Dereferencing an element of an array of pointers

Question

So recently in class, we were introduced to pointers and heaps and how they work. A question I have is why cant we cout a dereferenced pointer in that array? For example, in the code below:

#include <iostream>
using namespace std;

int main() {

    double* p = new double[2];
    *(p + 0) = 37.5;
    *(p + 1) = 101.4;

    for (int i = 0; i < 2; i++)
        cout << *p[i] << endl;

    return 0;

}

Why doesn't cout << *p[i] work but cout << *(p + i) does?

Answer 1

In C, the name of an array is a pointer to the first element. C++ inherited that from C. In your program, p is the pointer to the first element of the array.

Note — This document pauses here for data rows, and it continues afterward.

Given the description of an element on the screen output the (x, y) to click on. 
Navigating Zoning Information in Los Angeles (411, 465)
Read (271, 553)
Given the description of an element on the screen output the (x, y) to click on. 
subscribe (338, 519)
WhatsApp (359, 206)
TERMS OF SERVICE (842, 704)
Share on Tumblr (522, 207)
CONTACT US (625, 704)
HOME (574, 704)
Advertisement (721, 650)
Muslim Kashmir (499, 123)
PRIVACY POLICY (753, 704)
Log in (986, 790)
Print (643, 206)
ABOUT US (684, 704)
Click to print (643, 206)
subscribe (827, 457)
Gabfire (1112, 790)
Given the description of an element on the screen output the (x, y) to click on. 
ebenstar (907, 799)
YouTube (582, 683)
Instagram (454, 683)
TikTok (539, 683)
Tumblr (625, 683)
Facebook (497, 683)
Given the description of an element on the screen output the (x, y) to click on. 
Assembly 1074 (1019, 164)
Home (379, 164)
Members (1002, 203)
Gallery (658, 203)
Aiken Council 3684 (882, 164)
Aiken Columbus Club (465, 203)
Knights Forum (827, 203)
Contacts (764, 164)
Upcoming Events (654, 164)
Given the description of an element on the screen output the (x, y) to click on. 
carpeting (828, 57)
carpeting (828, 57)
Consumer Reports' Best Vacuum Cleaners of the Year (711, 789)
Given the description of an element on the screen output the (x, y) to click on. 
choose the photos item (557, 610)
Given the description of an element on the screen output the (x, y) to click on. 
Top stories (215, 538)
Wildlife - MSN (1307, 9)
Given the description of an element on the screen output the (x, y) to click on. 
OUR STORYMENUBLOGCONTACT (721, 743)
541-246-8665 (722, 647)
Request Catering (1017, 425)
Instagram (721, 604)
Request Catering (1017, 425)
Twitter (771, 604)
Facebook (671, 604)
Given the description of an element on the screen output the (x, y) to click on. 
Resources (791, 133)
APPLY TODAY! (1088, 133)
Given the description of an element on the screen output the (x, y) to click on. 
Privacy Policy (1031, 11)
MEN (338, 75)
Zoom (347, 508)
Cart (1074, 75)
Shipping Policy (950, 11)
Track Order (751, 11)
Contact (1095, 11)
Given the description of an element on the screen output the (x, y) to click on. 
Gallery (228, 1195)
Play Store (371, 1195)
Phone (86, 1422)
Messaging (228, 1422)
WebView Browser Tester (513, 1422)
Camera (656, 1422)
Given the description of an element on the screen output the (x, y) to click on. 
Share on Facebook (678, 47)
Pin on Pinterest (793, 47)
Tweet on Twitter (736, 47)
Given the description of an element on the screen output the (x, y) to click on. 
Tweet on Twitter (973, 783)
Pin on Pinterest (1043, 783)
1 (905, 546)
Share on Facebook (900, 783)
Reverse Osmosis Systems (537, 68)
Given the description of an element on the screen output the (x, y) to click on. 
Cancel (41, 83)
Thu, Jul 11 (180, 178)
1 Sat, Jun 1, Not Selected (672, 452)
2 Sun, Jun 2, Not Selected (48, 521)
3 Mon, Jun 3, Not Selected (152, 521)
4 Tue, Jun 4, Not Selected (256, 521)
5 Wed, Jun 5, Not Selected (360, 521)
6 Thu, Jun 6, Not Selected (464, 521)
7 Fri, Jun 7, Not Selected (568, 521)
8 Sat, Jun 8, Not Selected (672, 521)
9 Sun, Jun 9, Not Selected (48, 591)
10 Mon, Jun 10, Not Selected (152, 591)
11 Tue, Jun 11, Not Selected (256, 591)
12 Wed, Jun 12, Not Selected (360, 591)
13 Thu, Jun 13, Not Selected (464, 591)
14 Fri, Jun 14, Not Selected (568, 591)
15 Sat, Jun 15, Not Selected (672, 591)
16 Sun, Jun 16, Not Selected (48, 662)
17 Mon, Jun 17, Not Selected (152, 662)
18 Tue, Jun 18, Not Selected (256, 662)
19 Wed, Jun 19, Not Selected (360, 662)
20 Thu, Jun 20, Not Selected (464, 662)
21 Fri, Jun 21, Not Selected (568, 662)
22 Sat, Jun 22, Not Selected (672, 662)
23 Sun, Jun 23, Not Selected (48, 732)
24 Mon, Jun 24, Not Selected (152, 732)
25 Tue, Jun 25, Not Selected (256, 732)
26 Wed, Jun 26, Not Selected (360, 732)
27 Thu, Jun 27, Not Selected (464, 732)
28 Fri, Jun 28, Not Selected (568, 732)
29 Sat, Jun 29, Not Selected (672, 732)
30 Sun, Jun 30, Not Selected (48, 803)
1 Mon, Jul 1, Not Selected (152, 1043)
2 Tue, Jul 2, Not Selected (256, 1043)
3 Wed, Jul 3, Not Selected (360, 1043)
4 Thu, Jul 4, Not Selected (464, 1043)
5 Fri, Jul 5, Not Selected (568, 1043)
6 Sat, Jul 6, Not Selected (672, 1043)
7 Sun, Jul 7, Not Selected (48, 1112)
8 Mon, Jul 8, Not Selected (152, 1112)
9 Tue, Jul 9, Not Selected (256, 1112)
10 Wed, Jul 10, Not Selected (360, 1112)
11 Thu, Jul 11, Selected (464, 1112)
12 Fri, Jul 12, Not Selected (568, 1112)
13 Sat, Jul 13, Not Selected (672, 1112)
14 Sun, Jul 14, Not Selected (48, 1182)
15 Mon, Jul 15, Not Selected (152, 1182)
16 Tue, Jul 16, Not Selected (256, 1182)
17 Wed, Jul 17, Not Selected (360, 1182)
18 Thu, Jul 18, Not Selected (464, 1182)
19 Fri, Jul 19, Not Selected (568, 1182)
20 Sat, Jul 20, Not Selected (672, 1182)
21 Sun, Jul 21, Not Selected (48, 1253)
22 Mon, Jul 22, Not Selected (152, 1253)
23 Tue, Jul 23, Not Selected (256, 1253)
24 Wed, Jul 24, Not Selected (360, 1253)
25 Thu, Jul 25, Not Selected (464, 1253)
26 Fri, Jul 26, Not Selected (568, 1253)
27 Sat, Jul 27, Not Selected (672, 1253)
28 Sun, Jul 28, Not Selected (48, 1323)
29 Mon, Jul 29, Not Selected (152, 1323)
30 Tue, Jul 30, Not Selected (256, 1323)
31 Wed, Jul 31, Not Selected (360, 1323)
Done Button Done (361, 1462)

So you either do pointer arithmetics as you did when setting the elements (eg *(p + 1) = 101.4;) or you use the subscript operator ([]) to do the arithmetics: *(p + i) is the same as p[i]. The compiler translates p[i] to 1) adding i to p and then 2) access the address that resulted from the sum. That is exactly what you have written: *(p + 1). The statement in the parentheses is calculated first and the reference operator is applied to this result. That is exactly what happens if you use the index operator instead. So your loop has to look like this:

for (int i = 0; i < 2; i++)
{
 std::cout << p[i] << std::endl;
}

Because of the precedence of operators your statement *p[i] translates to *(p[i]). So this statement tries to use the double read from the array as an address that shall be accessed. That this is not possible, is obvious (hopefully).

Got it?

PS: And please, do yourself a favor and ALWAYS surround the body of for/while/if statements with curly brackets. That saves you a LOT of time (especially debugging your own nonsense). Trust me, it is true.

Answer 2

cout << p[i]; 

should work as you expect because *p[i] basically is *(*(p + i))

read here for me https://www.tutorialspoint.com/cplusplus/cpp_pointer_arithmatic.htm http://www.learncpp.com/cpp-tutorial/6-8a-pointer-arithmetic-and-array-indexing/

Answer 3

p[1] = *(p + 1) it is what you want to do. The [] operator already dereferences. *p[1] = *(*(p + 1)) it tries to dereference a double Wich cannot happen

Answer 4

Note that p[i] is same as *(p+i). Now *p[i] is meaningless, unless p[i] itself points to a different location, for eg

int t=0;

for(int i = 0; i < 2 ;i++)
   p[i] = &t;

cout << *p[i] << "is nothing but value of t" << endl;

I hope it is clear.